Start of Records provided
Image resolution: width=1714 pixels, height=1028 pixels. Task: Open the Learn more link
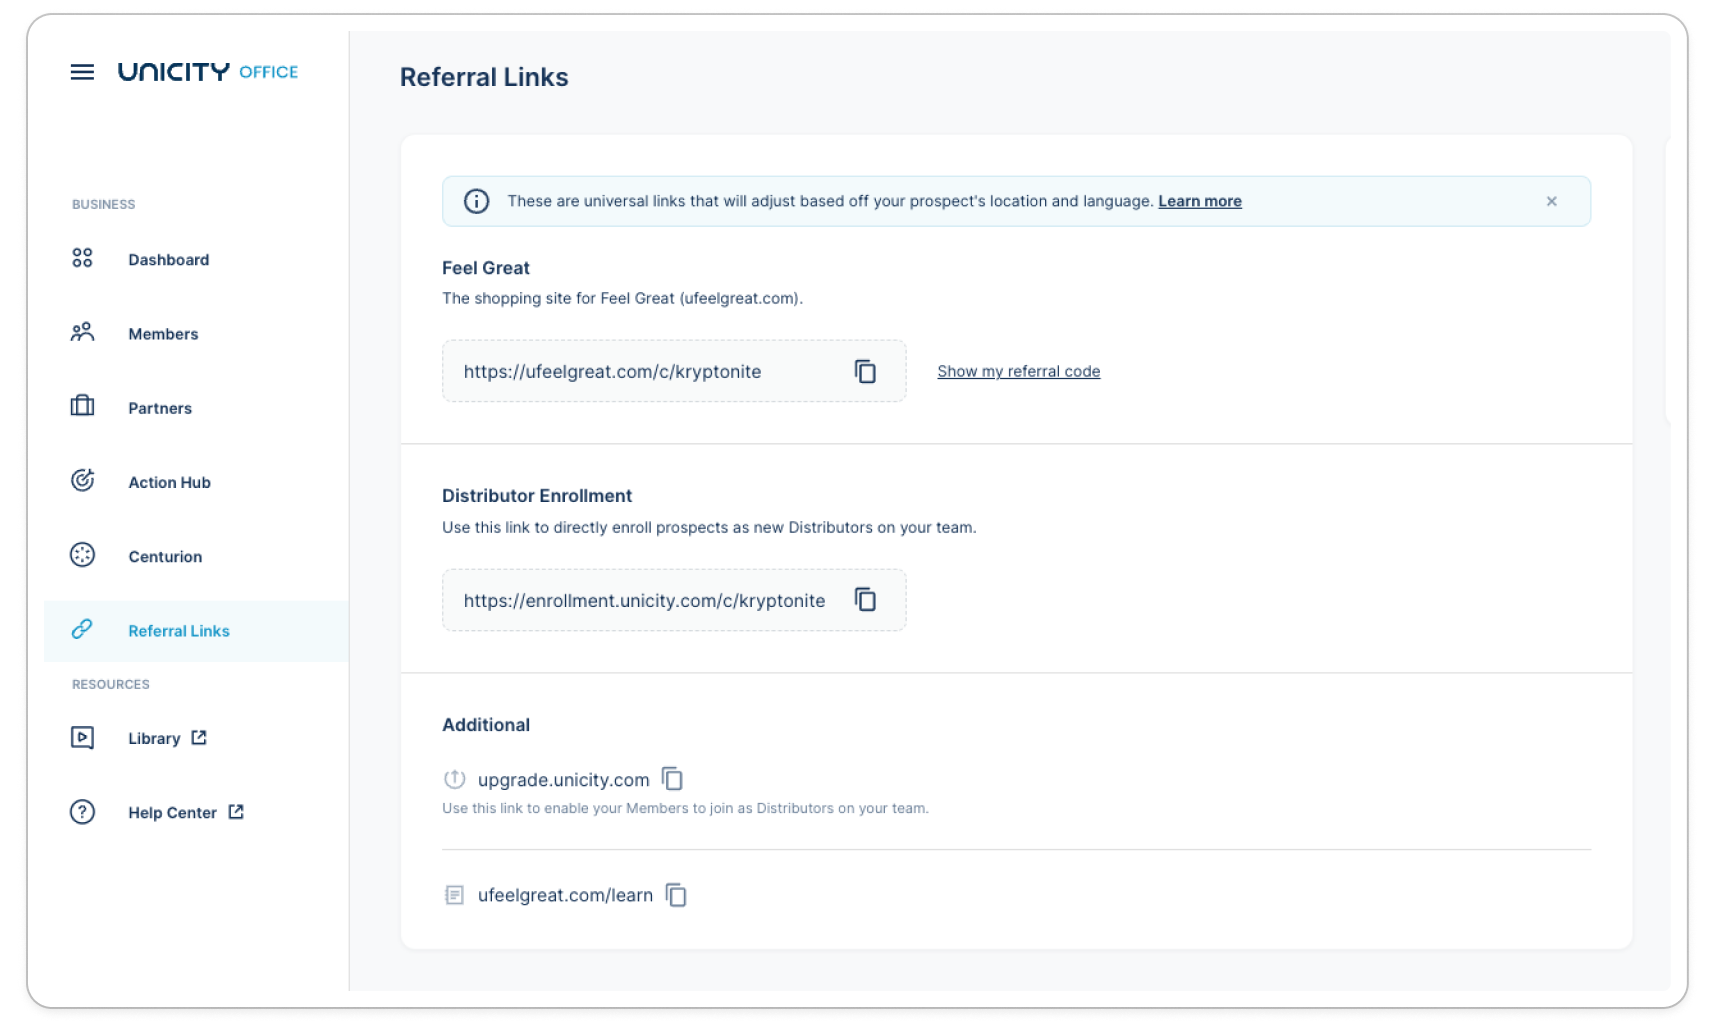(x=1199, y=200)
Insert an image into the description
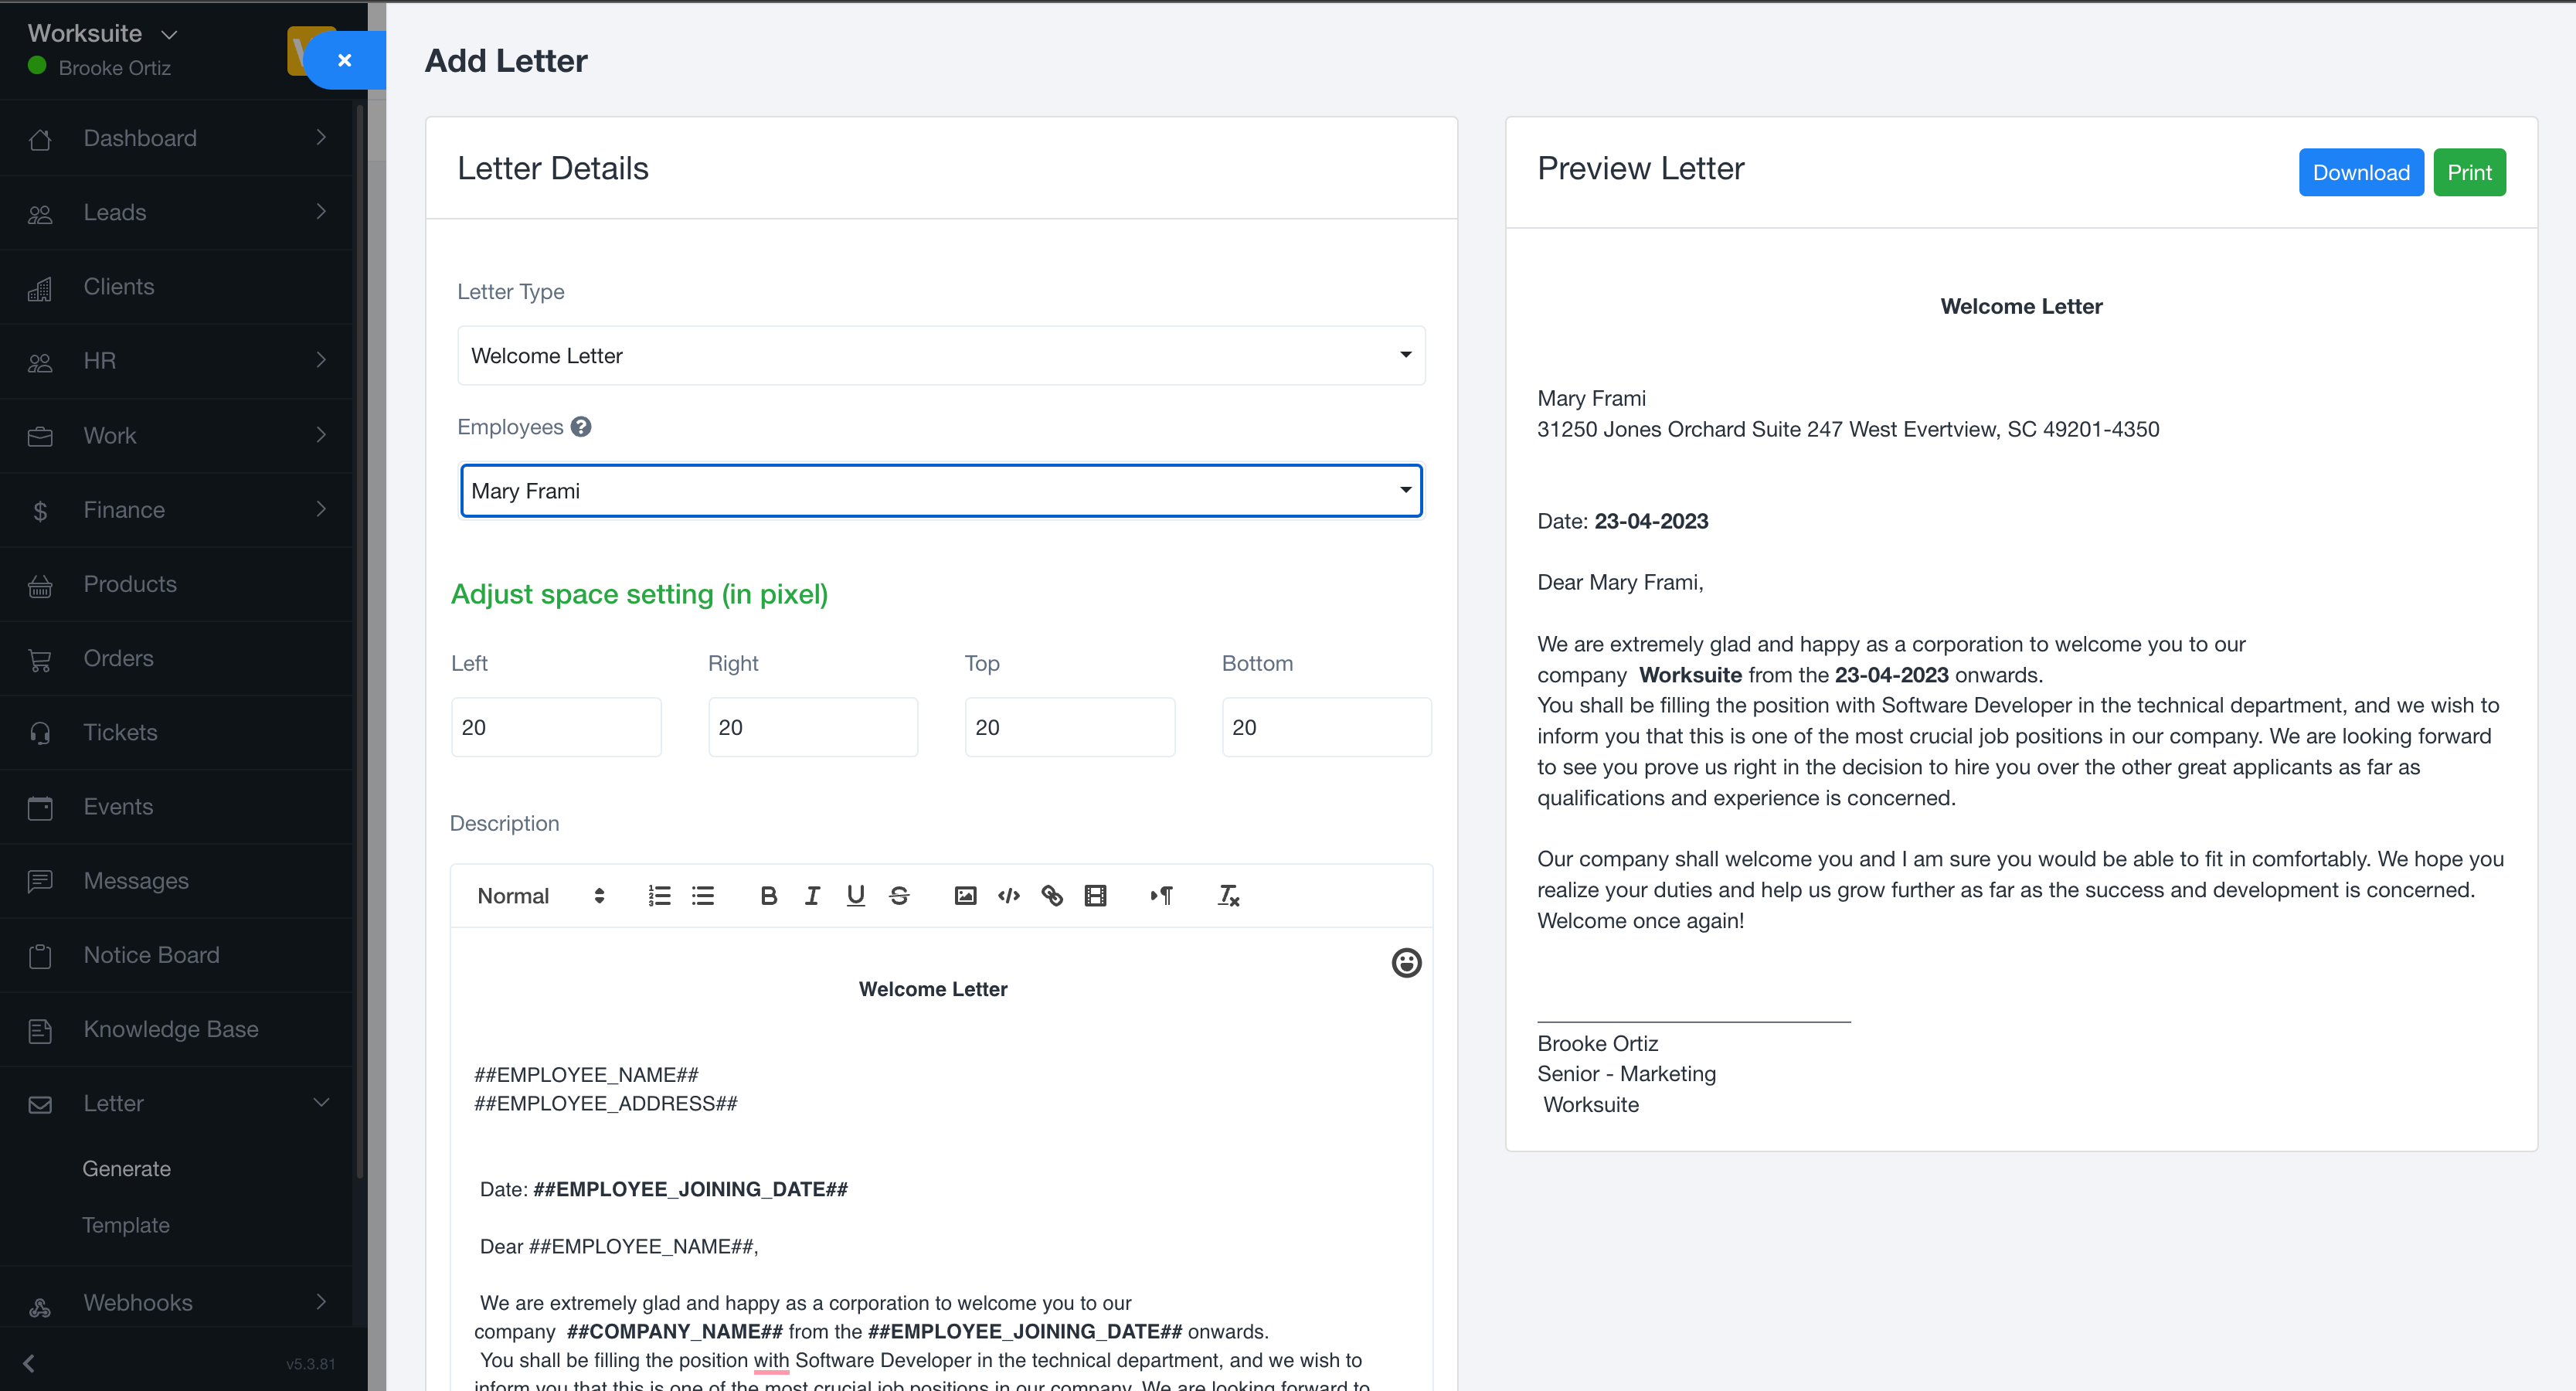 [x=965, y=895]
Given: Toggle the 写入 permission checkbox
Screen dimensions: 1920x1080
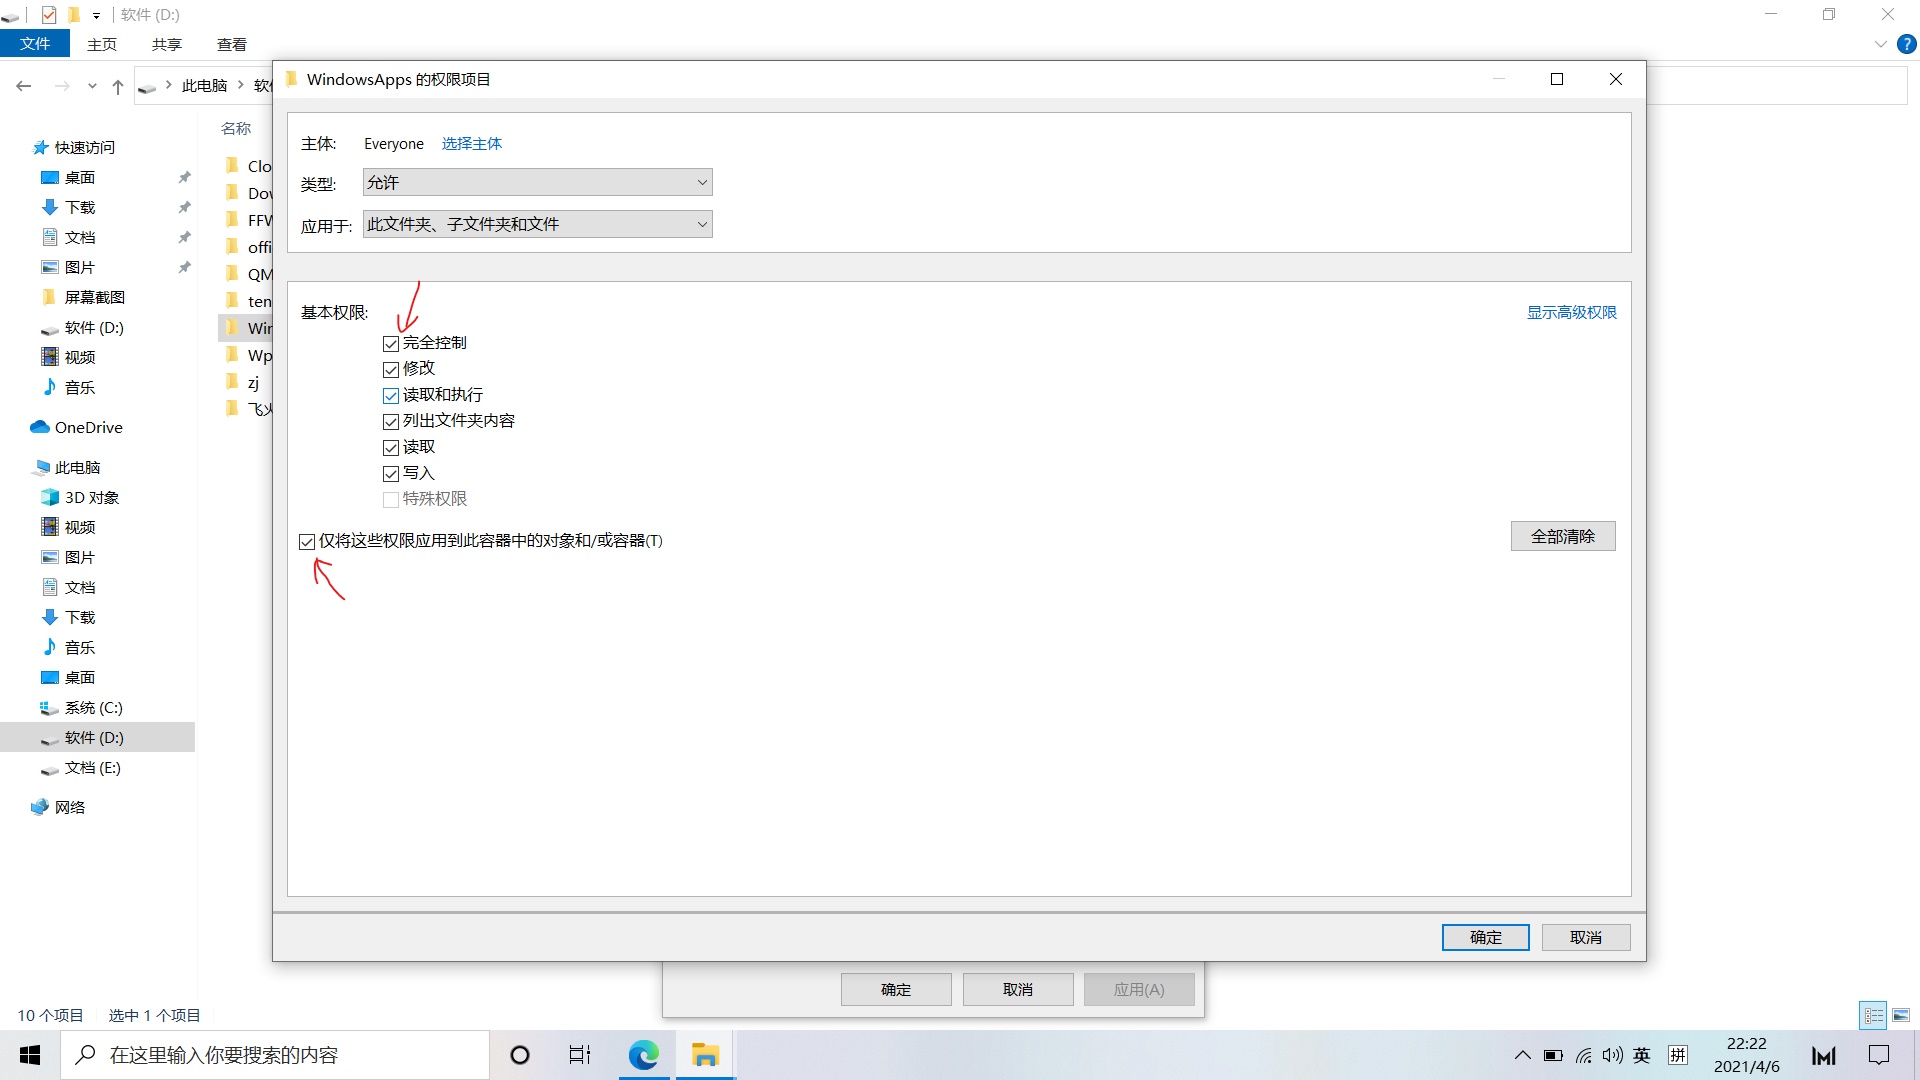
End of Records provided
• **Activity**
Transcribe the whole listing, character for character, but not its images.

• **Task result**
Image resolution: width=1714 pixels, height=1028 pixels. Task: Open the Learn more link
(x=1199, y=200)
Insert an image into the description
 [x=965, y=895]
Given: Toggle the 写入 permission checkbox
Screen dimensions: 1920x1080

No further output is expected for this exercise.